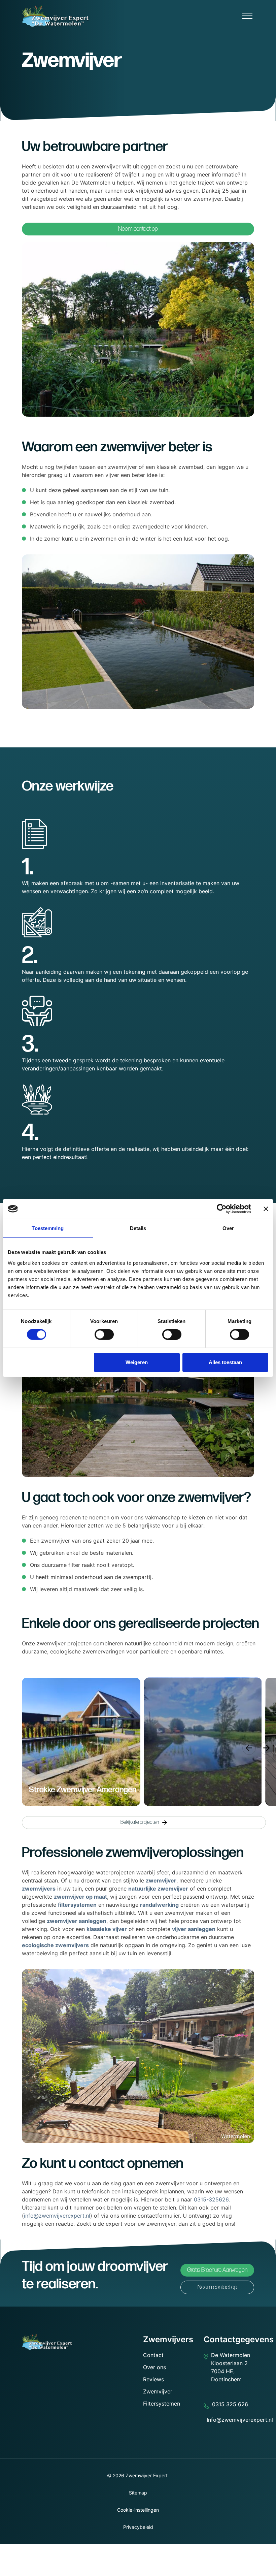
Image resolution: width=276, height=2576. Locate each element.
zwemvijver (161, 1880)
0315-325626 (211, 2199)
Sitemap (138, 2493)
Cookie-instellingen (138, 2510)
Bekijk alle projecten (139, 1822)
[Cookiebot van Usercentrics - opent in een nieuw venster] (221, 1209)
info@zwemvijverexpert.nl (57, 2215)
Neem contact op (138, 228)
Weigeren (137, 1362)
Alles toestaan (225, 1362)
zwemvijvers (39, 1888)
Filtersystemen (161, 2403)
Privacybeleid (138, 2527)
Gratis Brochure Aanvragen (217, 2270)
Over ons (154, 2367)
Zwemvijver (157, 2391)
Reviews (153, 2379)
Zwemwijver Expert (147, 2475)
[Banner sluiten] (266, 1208)
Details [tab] (138, 1228)
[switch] (104, 1334)
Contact (153, 2355)
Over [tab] (228, 1228)
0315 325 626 (230, 2404)
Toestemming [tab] (48, 1228)
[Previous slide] (249, 1748)
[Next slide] (266, 1748)
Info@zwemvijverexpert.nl (240, 2419)
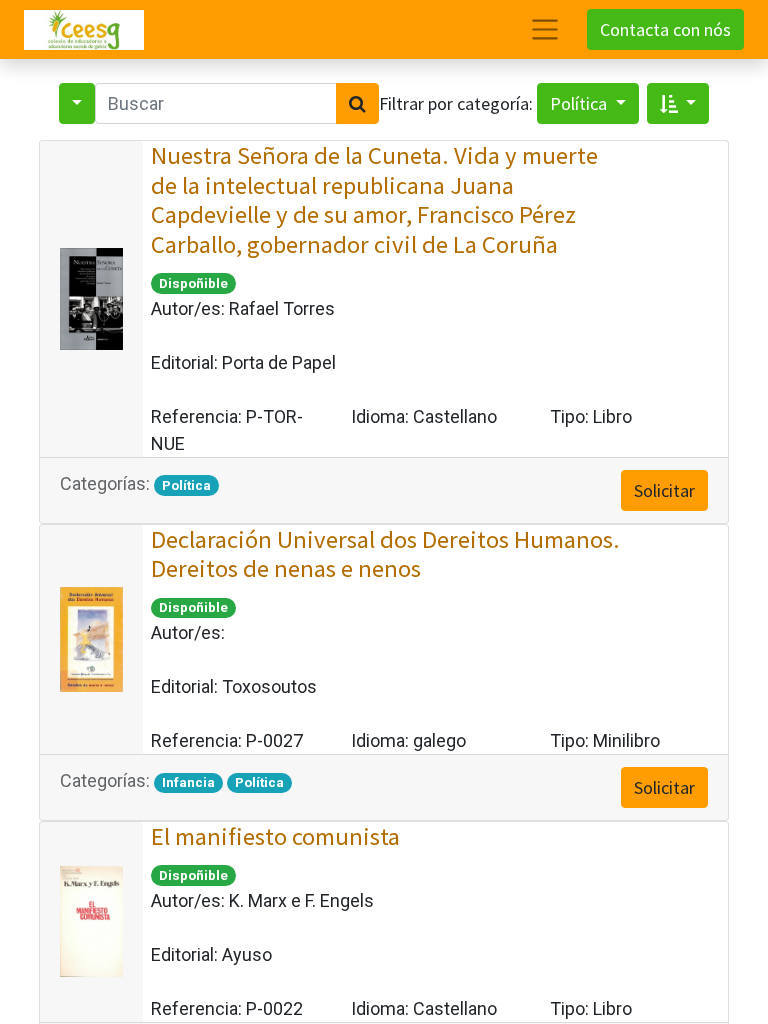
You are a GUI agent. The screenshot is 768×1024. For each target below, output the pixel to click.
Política (580, 103)
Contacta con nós (665, 29)
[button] (678, 103)
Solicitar (664, 490)
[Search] (357, 103)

» **Problem**
Write out the material exactly as it stands, omitting every picture.

» **Reply to the task**
Image resolution: width=276, height=2576. Locate each element.
zwemvijver (161, 1880)
0315-325626 (211, 2199)
Sitemap (138, 2493)
Cookie-instellingen (138, 2510)
Bekijk alle projecten (139, 1822)
[Cookiebot van Usercentrics - opent in een nieuw venster] (221, 1209)
info@zwemvijverexpert.nl (57, 2215)
Neem contact op (138, 228)
Weigeren (137, 1362)
Alles toestaan (225, 1362)
zwemvijvers (39, 1888)
Filtersystemen (161, 2403)
Privacybeleid (138, 2527)
Gratis Brochure Aanvragen (217, 2270)
Over ons (154, 2367)
Zwemvijver (157, 2391)
Reviews (153, 2379)
Zwemwijver Expert (147, 2475)
[Banner sluiten] (266, 1208)
Details [tab] (138, 1228)
[switch] (104, 1334)
Contact (153, 2355)
Over [tab] (228, 1228)
0315 325 626 (230, 2404)
Toestemming [tab] (48, 1228)
[Previous slide] (249, 1748)
[Next slide] (266, 1748)
Info@zwemvijverexpert.nl (240, 2419)
You are a GUI agent. The screenshot is 768×1024. For each target below, output the pixel to click.
Política (580, 103)
Contacta con nós (665, 29)
[button] (678, 103)
Solicitar (664, 490)
[Search] (357, 103)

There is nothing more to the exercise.